DB&EL aligns well with missile defense applications such as the ground midcourse defense system, offering value propositions from aspects of classification refinement and strategy optimization. DB&EL can be beneficial for clinical reasoning and diagnosis of Depression, Bipolar Disorder, Schizophrenia, Dementia, Post-traumatic Stress Disorder, etc., where these diseases exhibit symptom uncertainty. It can also be used for terrorist identification, cybersecurity risk assessment, disaster management, and other applications where contextual information should be incorporated for reasoning under uncertainty.

The U.S.Navy was in search for a real-time graph embedding tool for analyzing huge graphs (millions of nodes and billions of edges) from diverse sources.
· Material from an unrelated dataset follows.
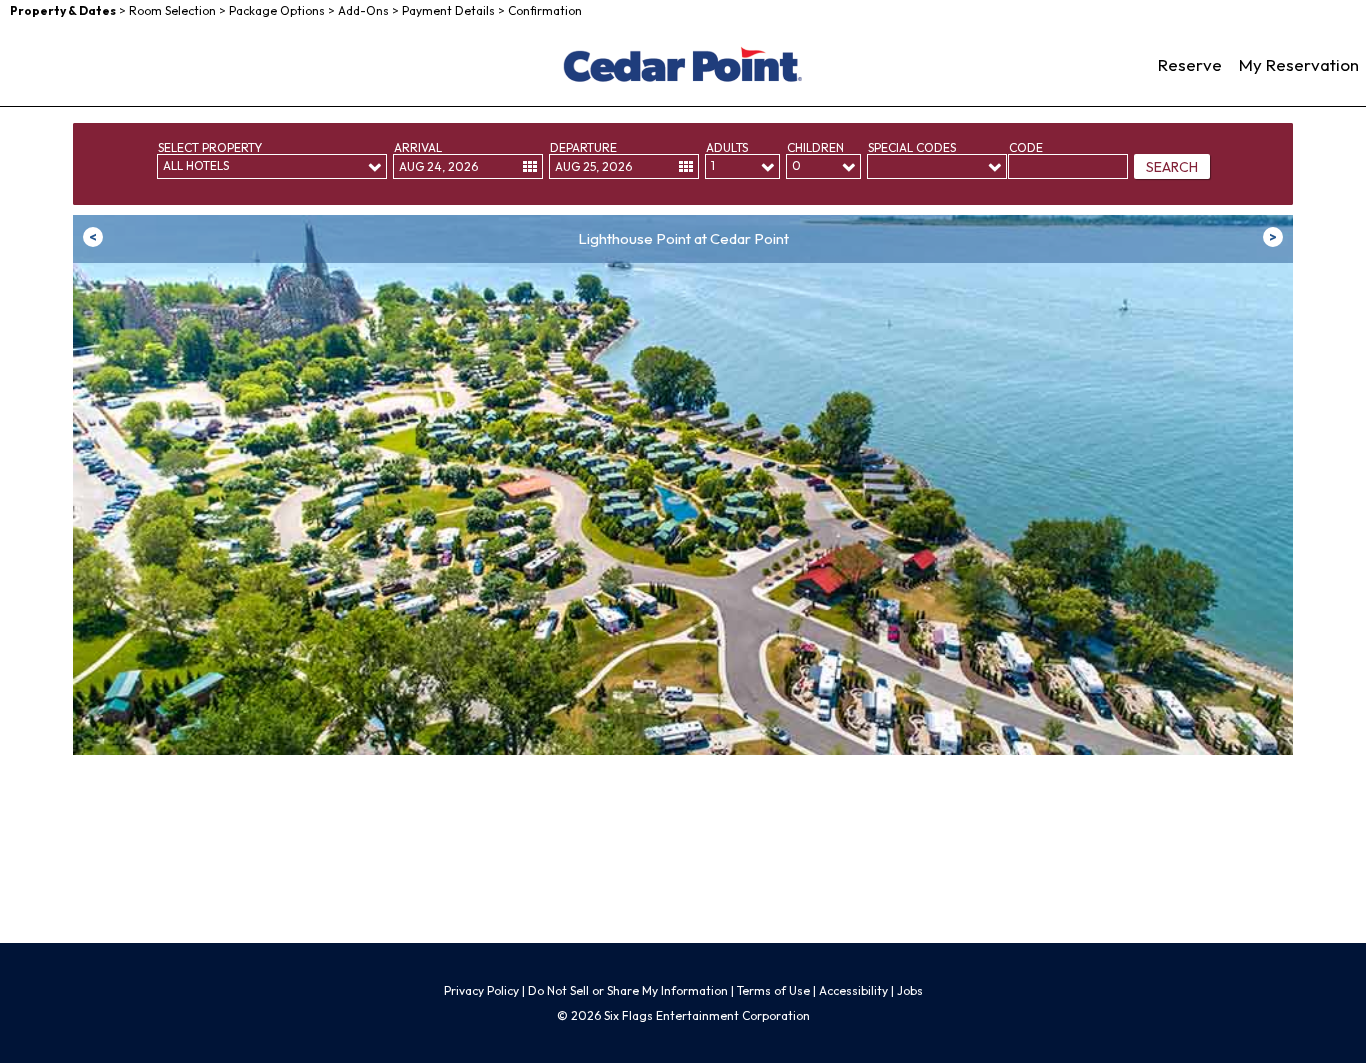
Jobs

However, current approaches cannot provide dynamic and scalable graph analytics to show the military value of tactical data. In this project, InfoBeyond advocates EStreaming (Embedding & Streaming) for scalable and efficient graph streaming. EStreaming promotes big data streaming technology where unsupervised and semi-supervised machine learning algorithms can be conducted over the streaming platform.

It can split a huge graph into small subgraphs such that distributed graph embedding can be conducted in parallel among a set of processors. Meanwhile, the graph embedding can be effectively merged and visualized. Considering the diversity of Navy applications, EStreaming is an open platform that can implement many graph embedding algorithms such as IsoMap, LLE, Laplacian eigenmaps, and graph factorizations. We have demonstrated the implementation of Distributed LINE (DLINE) and Distributed MVE (DMVE). Compared to other algorithms, classification of DLINE can be conducted from the internal relations and the similarity among the persons in the solider, enemy, and other social networks. Differently, DMVE can be used for analyzing spatial-temporal data such as for ISR sensor networks, e.g., Navy ISR geographic traffic monitoring.